Legislação está 'fechando o cerco' contra maus prefeitos
Curitiba - A tendência é que prefeitos que deixaram municípios em dificuldades financeiras ou não cumpriram com as obrigações legais exigidas do administrador público sejam punidos, acredita o advogado Antônio Bacarin.
Para o advogado, a ausência de condenações de ex-administradores públicos em parte diria respeito ao fato da legislação sobre o assunto ser recente. Ele explica que a lei mais rigorosa sobre o tema é a ''Lei de Improbidade'', de 1992. A maioria das ações contra crimes de improbidade seriam ainda mais recentes, começaram cerca de 10 anos atrás e ainda não teriam condenações finais. ''De certa forma, existe impunidade porque ainda não houve punição, mas a responsabilização está em processo'', afirma.

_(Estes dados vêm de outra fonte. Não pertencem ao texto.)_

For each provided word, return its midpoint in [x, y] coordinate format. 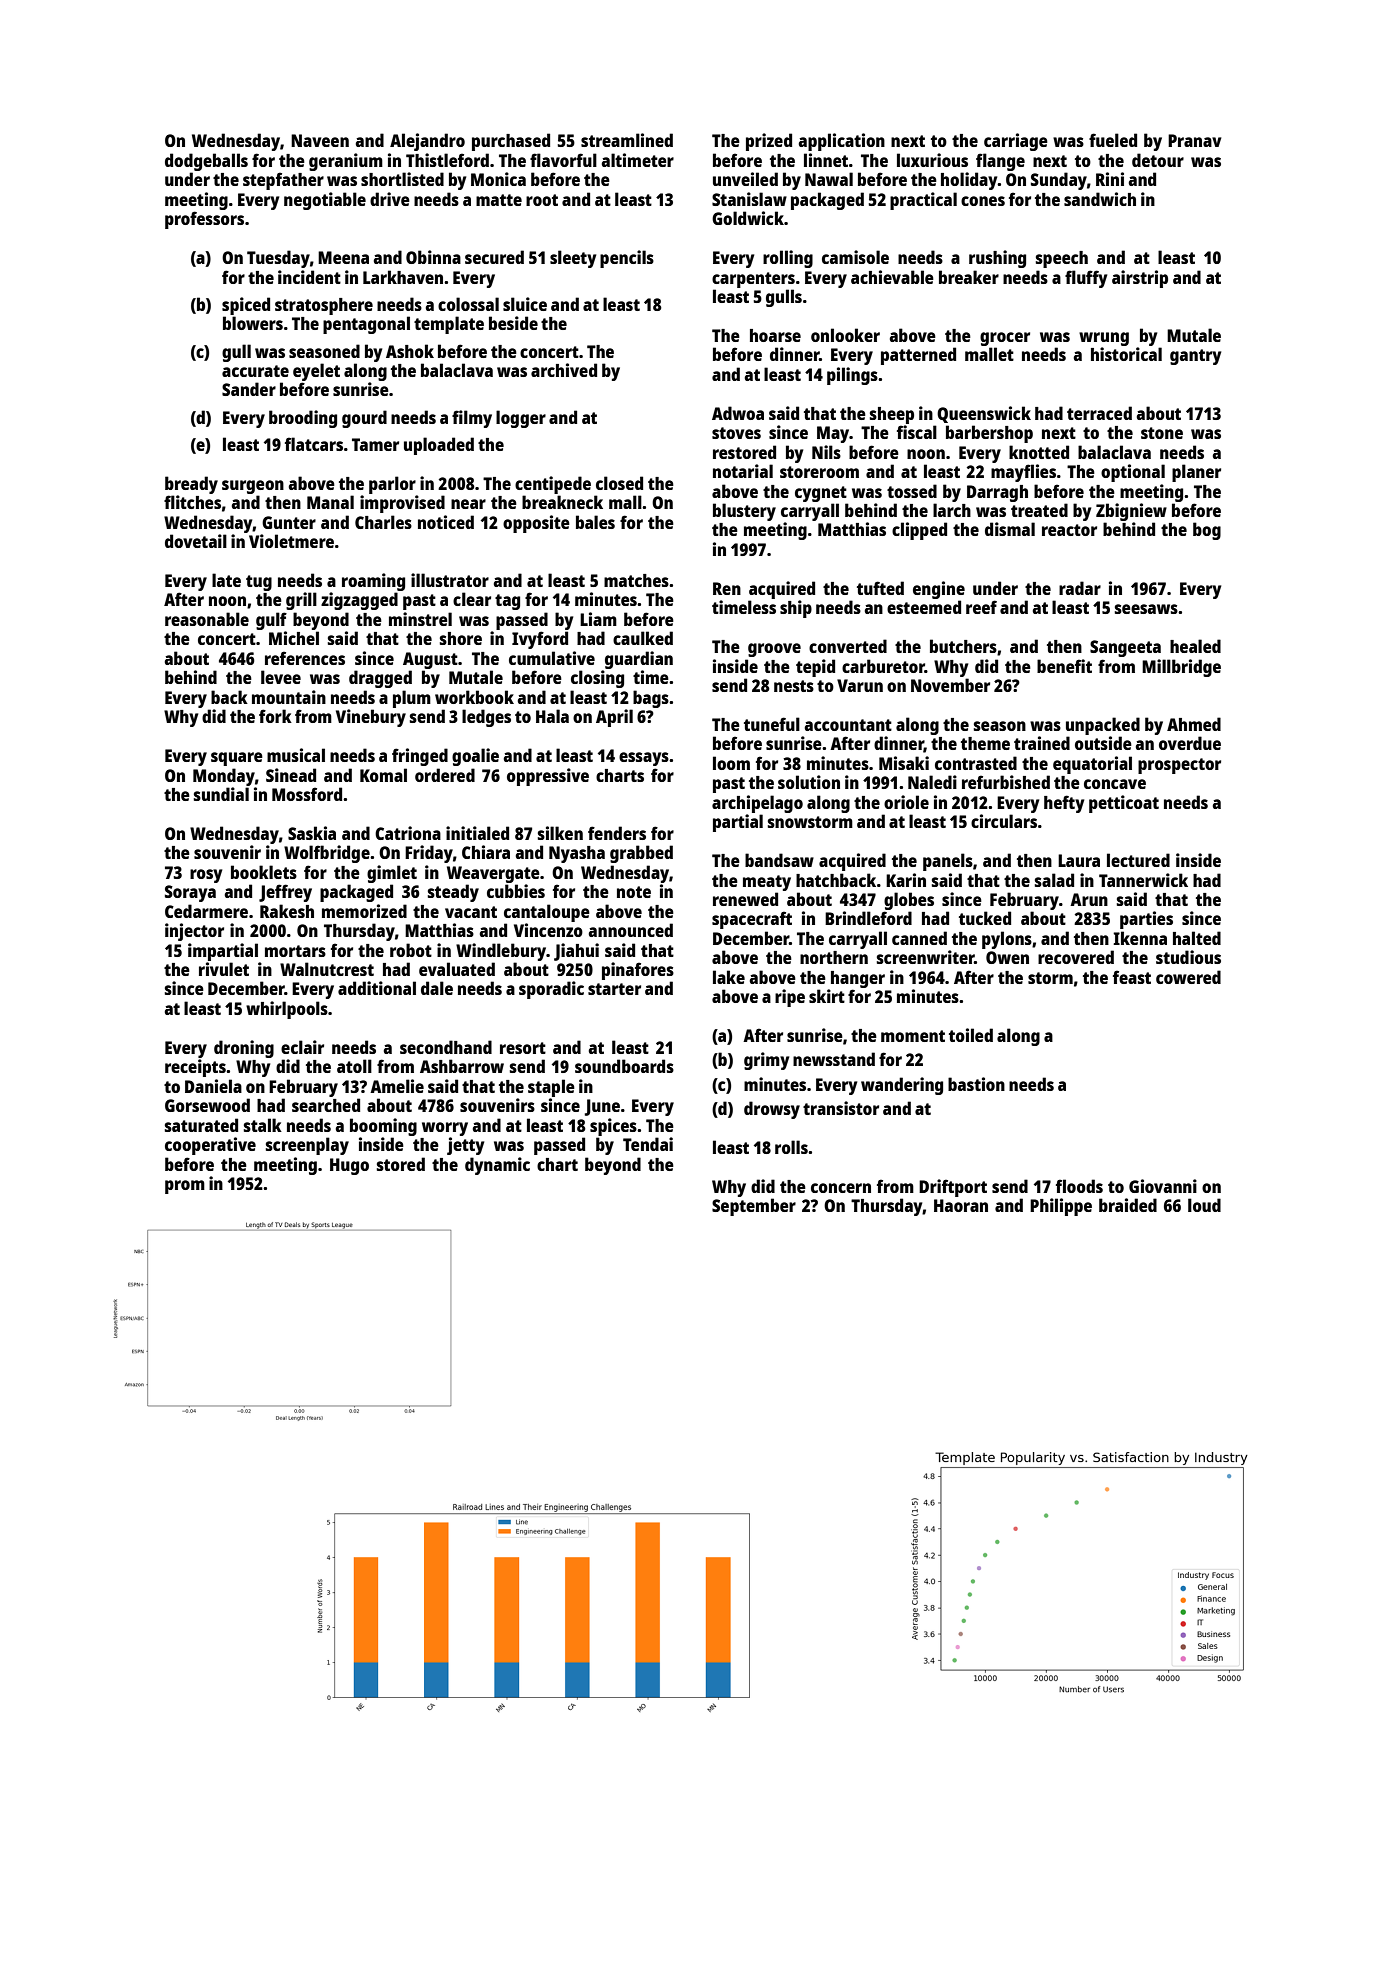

Segundo Bacarin, embora as punições ainda sejam poucas ''o cerco vem se fechando'' contra o administrador público. ''As leis de Responsabilidade Fiscal e Improbidade colocaram limitantes aos gastos e promoveram o combate à corrupção'', disse.
Bacarin afirma que as punições para os prefeitos que cometem atitudes ilícitas na condução da administração pública são pesadas. Entra elas, a Constituição Federal prevê a suspensão dos direitos políticos, indisponibilidade dos bens e ressarcimento ao erário. O administrador pode também sofrer um processo criminal dependendo do caso.
O advogado explica ainda que qualquer despesa realizada nos últimos oito meses do ano é vedada quando o administrador público não tiver garantido o recurso para honrar a despesa até o dia 31 de dezembro. ''O prefeito que avança o sinal e excede o seu orçamento está cometendo um ilícito passível de sansão'', declara. (K.L.M.)